• Instructions to follow
The lines from the start of the data up to and including the one with "For every named target in this 148×2576" should be returned exactly, and nothing else.

• Working data

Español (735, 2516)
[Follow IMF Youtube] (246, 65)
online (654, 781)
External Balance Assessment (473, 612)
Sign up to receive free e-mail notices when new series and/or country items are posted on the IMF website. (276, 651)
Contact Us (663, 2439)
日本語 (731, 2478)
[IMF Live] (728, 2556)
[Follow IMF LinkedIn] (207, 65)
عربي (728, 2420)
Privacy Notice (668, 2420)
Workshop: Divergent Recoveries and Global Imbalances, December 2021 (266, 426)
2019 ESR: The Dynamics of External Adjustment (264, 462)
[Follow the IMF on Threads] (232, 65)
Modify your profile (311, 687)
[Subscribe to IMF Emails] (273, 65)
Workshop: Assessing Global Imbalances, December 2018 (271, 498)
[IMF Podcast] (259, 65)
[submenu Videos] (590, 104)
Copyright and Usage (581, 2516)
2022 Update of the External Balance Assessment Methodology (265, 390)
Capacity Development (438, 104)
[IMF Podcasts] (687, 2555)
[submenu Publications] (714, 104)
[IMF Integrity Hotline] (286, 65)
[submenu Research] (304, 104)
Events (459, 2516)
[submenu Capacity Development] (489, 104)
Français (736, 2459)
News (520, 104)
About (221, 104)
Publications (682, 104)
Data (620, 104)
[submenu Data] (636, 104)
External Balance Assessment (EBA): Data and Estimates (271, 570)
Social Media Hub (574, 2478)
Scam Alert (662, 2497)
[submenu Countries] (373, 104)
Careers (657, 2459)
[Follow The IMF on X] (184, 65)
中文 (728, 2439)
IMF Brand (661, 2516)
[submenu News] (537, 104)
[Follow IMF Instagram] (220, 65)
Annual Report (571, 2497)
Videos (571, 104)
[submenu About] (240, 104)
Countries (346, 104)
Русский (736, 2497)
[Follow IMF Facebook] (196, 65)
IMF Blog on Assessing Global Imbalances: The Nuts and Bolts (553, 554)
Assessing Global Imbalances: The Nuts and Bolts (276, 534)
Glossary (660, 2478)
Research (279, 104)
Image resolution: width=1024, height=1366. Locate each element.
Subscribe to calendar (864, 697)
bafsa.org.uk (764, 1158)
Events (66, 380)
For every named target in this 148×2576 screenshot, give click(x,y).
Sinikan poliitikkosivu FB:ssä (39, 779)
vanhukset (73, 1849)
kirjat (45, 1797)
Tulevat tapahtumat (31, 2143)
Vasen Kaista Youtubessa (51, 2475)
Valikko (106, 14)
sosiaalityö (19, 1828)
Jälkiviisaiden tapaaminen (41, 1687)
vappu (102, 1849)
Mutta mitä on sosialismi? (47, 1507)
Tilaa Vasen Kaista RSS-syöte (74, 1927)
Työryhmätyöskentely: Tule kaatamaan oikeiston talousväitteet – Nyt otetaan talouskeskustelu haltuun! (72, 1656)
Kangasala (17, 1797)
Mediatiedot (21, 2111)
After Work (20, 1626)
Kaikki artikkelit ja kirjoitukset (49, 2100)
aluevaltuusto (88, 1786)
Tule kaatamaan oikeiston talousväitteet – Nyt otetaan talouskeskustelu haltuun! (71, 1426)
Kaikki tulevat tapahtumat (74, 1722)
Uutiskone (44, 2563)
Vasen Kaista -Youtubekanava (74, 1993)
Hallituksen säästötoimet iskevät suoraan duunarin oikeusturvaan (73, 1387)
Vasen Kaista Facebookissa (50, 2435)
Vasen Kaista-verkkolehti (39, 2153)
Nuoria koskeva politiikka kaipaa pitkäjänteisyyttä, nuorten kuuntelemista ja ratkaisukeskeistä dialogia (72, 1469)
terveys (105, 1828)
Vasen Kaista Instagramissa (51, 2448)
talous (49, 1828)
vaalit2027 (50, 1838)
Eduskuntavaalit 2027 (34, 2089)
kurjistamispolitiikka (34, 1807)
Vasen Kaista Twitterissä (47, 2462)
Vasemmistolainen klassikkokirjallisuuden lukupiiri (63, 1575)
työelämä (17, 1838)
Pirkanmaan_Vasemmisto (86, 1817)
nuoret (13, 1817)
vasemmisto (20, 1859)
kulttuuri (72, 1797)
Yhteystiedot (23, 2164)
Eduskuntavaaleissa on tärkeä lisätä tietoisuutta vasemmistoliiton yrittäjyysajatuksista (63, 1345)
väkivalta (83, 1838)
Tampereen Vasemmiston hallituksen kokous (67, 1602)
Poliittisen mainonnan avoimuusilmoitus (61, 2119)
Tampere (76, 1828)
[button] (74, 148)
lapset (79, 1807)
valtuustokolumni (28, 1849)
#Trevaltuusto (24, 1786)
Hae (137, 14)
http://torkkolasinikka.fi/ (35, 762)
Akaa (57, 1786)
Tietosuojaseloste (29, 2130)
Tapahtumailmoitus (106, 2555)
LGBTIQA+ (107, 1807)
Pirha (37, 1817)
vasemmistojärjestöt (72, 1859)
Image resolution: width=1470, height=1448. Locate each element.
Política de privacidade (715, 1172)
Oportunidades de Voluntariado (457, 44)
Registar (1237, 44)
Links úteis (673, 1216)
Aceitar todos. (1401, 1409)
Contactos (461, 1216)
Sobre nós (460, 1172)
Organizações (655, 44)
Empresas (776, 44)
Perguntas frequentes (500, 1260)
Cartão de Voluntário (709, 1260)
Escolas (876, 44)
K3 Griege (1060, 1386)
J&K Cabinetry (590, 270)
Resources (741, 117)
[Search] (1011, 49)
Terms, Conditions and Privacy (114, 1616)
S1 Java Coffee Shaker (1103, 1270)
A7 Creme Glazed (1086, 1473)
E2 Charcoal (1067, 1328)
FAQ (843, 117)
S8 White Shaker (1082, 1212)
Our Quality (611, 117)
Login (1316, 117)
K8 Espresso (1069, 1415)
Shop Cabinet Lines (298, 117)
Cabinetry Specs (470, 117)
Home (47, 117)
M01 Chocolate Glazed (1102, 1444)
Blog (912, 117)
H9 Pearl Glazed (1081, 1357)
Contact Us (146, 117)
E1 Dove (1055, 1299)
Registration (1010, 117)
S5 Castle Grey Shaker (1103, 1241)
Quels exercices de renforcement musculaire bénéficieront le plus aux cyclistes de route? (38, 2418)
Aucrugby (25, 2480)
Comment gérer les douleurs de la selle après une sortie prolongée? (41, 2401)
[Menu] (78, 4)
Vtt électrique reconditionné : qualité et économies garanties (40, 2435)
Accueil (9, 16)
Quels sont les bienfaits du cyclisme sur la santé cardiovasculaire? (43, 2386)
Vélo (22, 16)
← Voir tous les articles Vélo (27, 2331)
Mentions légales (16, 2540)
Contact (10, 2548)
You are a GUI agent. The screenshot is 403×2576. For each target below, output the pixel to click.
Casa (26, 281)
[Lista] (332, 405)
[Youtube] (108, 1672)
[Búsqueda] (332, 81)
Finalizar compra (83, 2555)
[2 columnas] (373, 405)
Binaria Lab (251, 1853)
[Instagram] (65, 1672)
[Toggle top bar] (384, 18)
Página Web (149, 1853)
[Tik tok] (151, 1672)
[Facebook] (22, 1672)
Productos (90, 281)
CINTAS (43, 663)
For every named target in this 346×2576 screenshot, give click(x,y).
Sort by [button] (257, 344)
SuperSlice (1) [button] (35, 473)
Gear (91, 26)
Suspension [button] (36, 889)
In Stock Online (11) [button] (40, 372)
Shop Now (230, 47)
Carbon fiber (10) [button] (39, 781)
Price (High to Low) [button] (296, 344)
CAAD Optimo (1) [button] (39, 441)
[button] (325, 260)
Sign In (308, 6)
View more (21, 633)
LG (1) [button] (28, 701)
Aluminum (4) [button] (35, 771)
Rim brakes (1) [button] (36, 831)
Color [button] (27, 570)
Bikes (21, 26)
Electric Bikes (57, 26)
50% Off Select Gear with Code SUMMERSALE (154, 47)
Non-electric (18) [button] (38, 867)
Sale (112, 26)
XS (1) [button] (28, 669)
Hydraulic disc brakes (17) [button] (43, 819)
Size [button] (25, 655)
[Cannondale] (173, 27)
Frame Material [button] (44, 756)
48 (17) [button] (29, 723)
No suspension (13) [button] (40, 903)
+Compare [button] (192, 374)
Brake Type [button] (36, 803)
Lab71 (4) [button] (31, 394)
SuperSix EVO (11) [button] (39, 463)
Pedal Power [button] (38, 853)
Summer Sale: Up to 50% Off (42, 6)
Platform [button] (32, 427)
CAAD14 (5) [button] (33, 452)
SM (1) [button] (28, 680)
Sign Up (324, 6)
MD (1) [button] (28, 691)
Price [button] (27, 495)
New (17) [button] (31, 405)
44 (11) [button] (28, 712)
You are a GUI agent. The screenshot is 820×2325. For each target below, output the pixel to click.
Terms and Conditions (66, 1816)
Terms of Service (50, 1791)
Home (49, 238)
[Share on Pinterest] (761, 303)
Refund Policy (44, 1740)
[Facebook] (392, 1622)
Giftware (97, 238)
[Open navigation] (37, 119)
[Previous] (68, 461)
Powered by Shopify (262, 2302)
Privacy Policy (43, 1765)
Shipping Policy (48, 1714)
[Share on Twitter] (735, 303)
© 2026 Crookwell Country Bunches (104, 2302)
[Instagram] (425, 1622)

• Exercise result
Español (735, 2516)
[Follow IMF Youtube] (246, 65)
online (654, 781)
External Balance Assessment (473, 612)
Sign up to receive free e-mail notices when new series and/or country items are posted on the IMF website. (276, 651)
Contact Us (663, 2439)
日本語 (731, 2478)
[IMF Live] (728, 2556)
[Follow IMF LinkedIn] (207, 65)
عربي (728, 2420)
Privacy Notice (668, 2420)
Workshop: Divergent Recoveries and Global Imbalances, December 2021 (266, 426)
2019 ESR: The Dynamics of External Adjustment (264, 462)
[Follow the IMF on Threads] (232, 65)
Modify your profile (311, 687)
[Subscribe to IMF Emails] (273, 65)
Workshop: Assessing Global Imbalances, December 2018 (271, 498)
[IMF Podcast] (259, 65)
[submenu Videos] (590, 104)
Copyright and Usage (581, 2516)
2022 Update of the External Balance Assessment Methodology (265, 390)
Capacity Development (438, 104)
[IMF Podcasts] (687, 2555)
[submenu Publications] (714, 104)
[IMF Integrity Hotline] (286, 65)
[submenu Research] (304, 104)
Events (459, 2516)
[submenu Capacity Development] (489, 104)
Français (736, 2459)
News (520, 104)
About (221, 104)
Publications (682, 104)
Data (620, 104)
[submenu Data] (636, 104)
External Balance Assessment (EBA): Data and Estimates (271, 570)
Social Media Hub (574, 2478)
Scam Alert (662, 2497)
[submenu Countries] (373, 104)
Careers (657, 2459)
[Follow The IMF on X] (184, 65)
中文 (728, 2439)
IMF Brand (661, 2516)
[submenu News] (537, 104)
[Follow IMF Instagram] (220, 65)
Annual Report (571, 2497)
Videos (571, 104)
[submenu About] (240, 104)
Countries (346, 104)
Русский (736, 2497)
[Follow IMF Facebook] (196, 65)
IMF Blog on Assessing Global Imbalances: The Nuts and Bolts (553, 554)
Assessing Global Imbalances: The Nuts and Bolts (276, 534)
Glossary (660, 2478)
Research (279, 104)
Image resolution: width=1024, height=1366. Locate each element.
Subscribe to calendar (864, 697)
bafsa.org.uk (764, 1158)
Events (66, 380)
For every named target in this 148×2576 screenshot, give click(x,y).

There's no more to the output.